The gravity of a Neutron Star is INTENSE. Just on the verge of a black hole. If a human were to stand on the surface of one, his body would exert of downward force of about 460 trillion Newtons. Not only would this kill you, but you would cease to even exist as normal matter before you get close enough to make a visual inspection of the star's surface itself. So to begin to answer this question, we need to first figure out if a human can get close enough to a neutron star to ever see one. As other answers have pointed out, new neutron stars are WAY to hot and radioactive to approach, but if you were to investigate an older, colder neutron star, you just need to get close enough to survive the gravitational sheer (assuming you have a spaceship up to the task.)

When you orbit an object you become "weightless" right? But that gets a lot more complicated with super dense bodies like a neutron star. Let's say you want to get close enough that the neutron star looks about the same size as the sun or moon, you'd need to orbit it at a distance of ~1150 km. At this range, you'd be orbiting it at a speed of ~12.7 million m/sec meaning you'd be spinning around the neutron star at a rate of 1.76 orbits per second. So, even if you could "see" the neutron star at this range, it would just be a blur to your pathetic human eyes. But the bigger problem here is gravitational sheer. Even if you got your speed and distance just right, the gravitational difference between the mass in your head and in your feet would be ~490 newtons per kilogram of body mass meaning that even if you could establish a stable orbit, your physical body could not survive.

So how close can you get?

The human body can only survive about 1.5 G forces for an extended period of time.

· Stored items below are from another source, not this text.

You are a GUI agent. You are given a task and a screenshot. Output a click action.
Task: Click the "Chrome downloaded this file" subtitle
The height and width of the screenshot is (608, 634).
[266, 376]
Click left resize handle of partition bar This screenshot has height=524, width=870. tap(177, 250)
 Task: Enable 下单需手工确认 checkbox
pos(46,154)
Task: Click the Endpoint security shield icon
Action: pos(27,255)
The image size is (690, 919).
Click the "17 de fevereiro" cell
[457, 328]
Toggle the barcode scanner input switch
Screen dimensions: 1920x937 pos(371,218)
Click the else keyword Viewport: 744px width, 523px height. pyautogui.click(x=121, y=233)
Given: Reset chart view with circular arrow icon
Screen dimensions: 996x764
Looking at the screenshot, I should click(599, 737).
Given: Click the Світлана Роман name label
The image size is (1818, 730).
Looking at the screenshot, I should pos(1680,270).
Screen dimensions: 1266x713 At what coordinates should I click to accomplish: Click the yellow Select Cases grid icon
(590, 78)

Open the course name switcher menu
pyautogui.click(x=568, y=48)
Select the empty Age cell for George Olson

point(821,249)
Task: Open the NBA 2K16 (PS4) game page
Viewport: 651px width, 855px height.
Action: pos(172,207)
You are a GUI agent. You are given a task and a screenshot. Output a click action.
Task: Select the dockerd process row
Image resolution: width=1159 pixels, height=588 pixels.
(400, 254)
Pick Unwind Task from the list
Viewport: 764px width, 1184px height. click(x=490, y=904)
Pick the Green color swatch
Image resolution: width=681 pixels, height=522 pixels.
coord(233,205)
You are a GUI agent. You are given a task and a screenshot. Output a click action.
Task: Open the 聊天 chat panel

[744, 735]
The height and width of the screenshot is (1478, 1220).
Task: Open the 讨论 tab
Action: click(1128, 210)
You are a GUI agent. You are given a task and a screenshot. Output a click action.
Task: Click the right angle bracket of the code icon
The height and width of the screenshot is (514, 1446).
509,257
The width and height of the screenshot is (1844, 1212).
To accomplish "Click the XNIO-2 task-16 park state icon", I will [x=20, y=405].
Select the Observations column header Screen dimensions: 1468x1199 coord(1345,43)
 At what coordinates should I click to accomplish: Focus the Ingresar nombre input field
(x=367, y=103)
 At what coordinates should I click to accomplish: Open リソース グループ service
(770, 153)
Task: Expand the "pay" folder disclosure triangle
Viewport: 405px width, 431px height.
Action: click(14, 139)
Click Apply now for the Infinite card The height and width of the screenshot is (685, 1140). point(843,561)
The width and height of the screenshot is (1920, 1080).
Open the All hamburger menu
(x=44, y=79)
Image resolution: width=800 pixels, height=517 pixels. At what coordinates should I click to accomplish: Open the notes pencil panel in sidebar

Yes I know much higher is possible, but only for a few seconds, and it's often accompanied by visual distortion as your eyes compress, so for purposes of this question, I'll aim for the sustainable G force, not the extreme. Following this logic, it serves to reason that 14.7 newtons per kilogram of gravitational sheer is probably the most a human researcher could reasonably endure while he eyeballs the star. To get to this level of sheer, you need to orbit the neutron star at a distance of ~6640km. This will reduce your speed to ~5.3 million m/sec and an orbital period of about 7.8 seconds. At this distance, you'd be orbiting the neutron star slowly enough to "make out the surface" if it were old and cool enough, and the gravitational sheer would be low enough to conceivably survive.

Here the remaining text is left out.